In einer Eurobarometer-Umfrage aus dem Jahr 2025 wurde der Mangel an erschwinglichem Wohnraum von 40 % der Befragten (51 % der Stadtbewohner) als das "unmittelbarste und dringendste" Problem in der EU bezeichnet.
Estlands Wohlfahrtsboom: Wie stark ist er mit der Inflation verbunden?
Trotz eines Ost-West-Gefälles scheinen viele der Länder, die am wenigsten ausgeben, zu den Ländern mit den höchsten Ausgaben aufzuschließen.
Im vergangenen Jahr steigerte Estland seine Sozialausgaben um fast 20 % - am schnellsten von allen EU-Ländern -, gefolgt von Kroatien mit fast 18 % und Rumänien mit 17,5 %.
Laut Lauri Triin, Professor für vergleichende öffentliche Politik an der Universität Tallinn, ist Estlands sprunghafter Anstieg der Sozialausgaben jedoch hauptsächlich auf die Indexierung in Verbindung mit einem starken Lohnwachstum zurückzuführen und nicht auf einen politischen Wandel hin zu einer Ausweitung des Wohlfahrtsstaates.
"Der Rentenindex 2024 ist aufgrund der hohen Inflation und der schnell wachsenden Löhne stark gestiegen", sagte sie gegenüber Europe in Motion. "Bei einer großen Zahl von Rentnern führt dies automatisch zu höheren Ausgaben."
"Da das Elterngeld in Estland lohnabhängig ist, stiegen mit dem Anstieg der Durchschnittslöhne um etwa 10 % auch die Gesamtkosten für diese Leistungen", fügte sie hinzu. "Änderungen der steuerfreien Einkommensgrenze und ein allgemeiner Druck auf die Lebenshaltungskosten verstärken diesen Effekt noch.

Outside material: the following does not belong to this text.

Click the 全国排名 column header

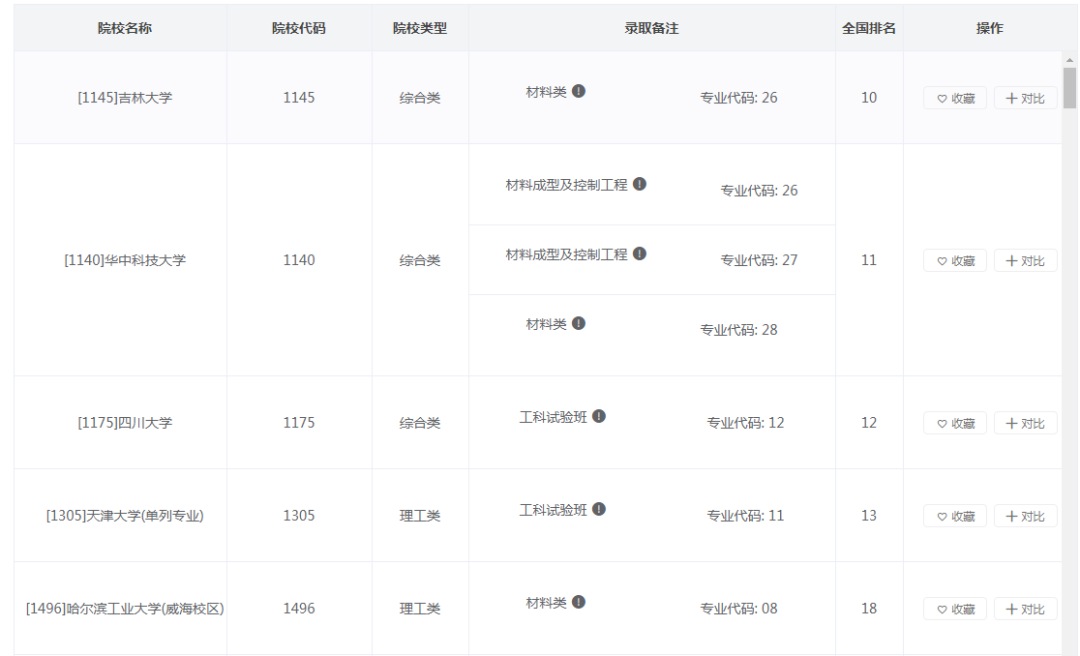869,28

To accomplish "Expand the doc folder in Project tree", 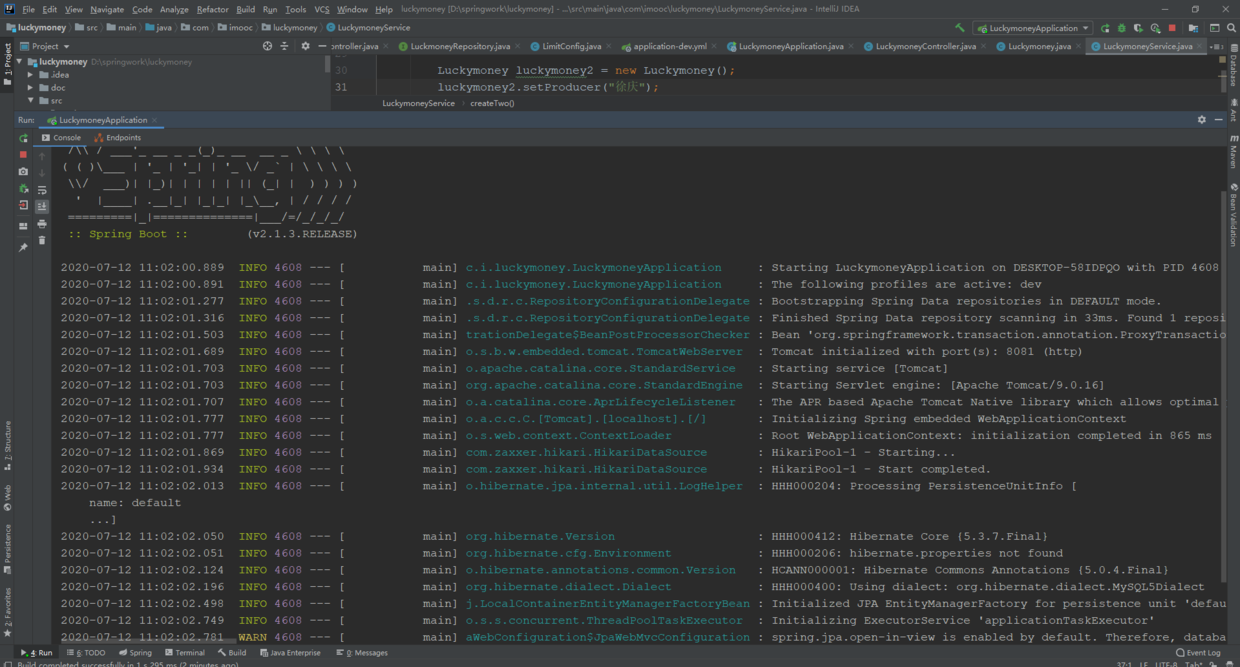I will tap(31, 88).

Wird Deutschland weiterhin Geld ausgeben?
Am langsamsten stiegen die Ausgaben für Sozialleistungen in Griechenland (+3,2 %), Schweden (+3,9 %), Italien und Dänemark (jeweils +4,3 %), aber im Allgemeinen erhöhten alle EU-Länder ihre Ausgaben für Sozialleistungen.

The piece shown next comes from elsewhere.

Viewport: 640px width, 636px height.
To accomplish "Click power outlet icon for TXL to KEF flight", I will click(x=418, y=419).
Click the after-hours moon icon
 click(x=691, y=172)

Ersten Schätzungen zufolge war der Anstieg der Sozialausgaben in Deutschland - rund 6,5 % - im Vergleich zu den meisten anderen EU-Ländern relativ gering, aber Experten bezweifeln, dass das Land in absehbarer Zeit den Deckel der öffentlichen Kassen fest verschließen wird.

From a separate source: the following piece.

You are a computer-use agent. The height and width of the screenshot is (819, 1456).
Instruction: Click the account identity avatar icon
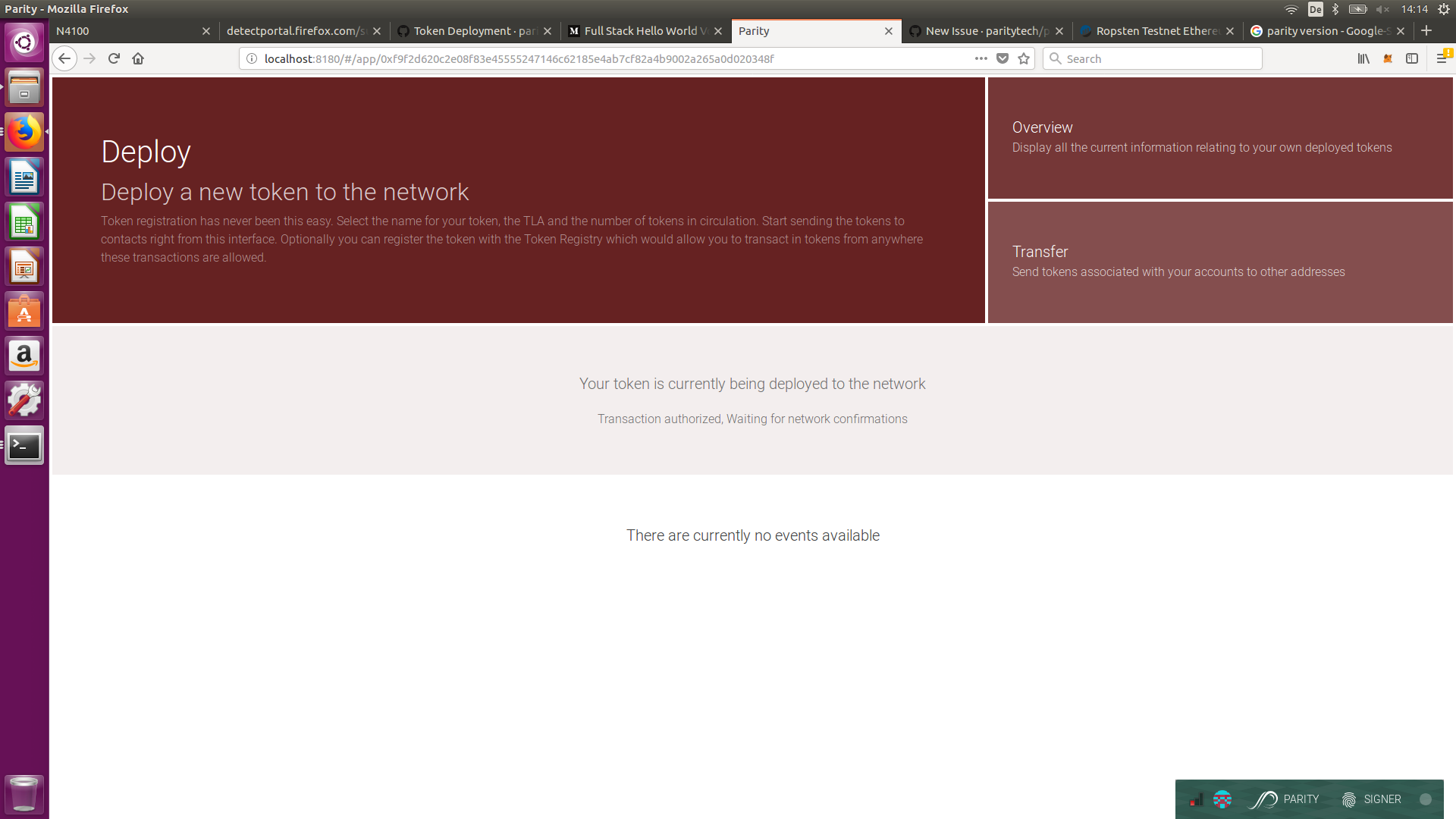1222,799
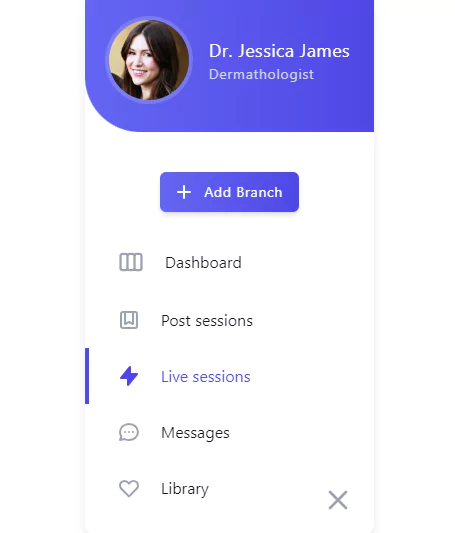
Task: Click the Dermathologist subtitle text
Action: (x=261, y=74)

"In Deutschland wurden Rentenreformen durchgeführt und weitere Schritte werden derzeit diskutiert, aber im Jahr 2024 haben zusätzliche Kosten aufgrund von Flüchtlingen aus der Ukraine und der wirtschaftlichen Abschwächung (also weniger BIP-Wachstum und mehr Arbeitslosigkeit) zu mehr Ausgabendruck geführt", sagte Ebbinghaus.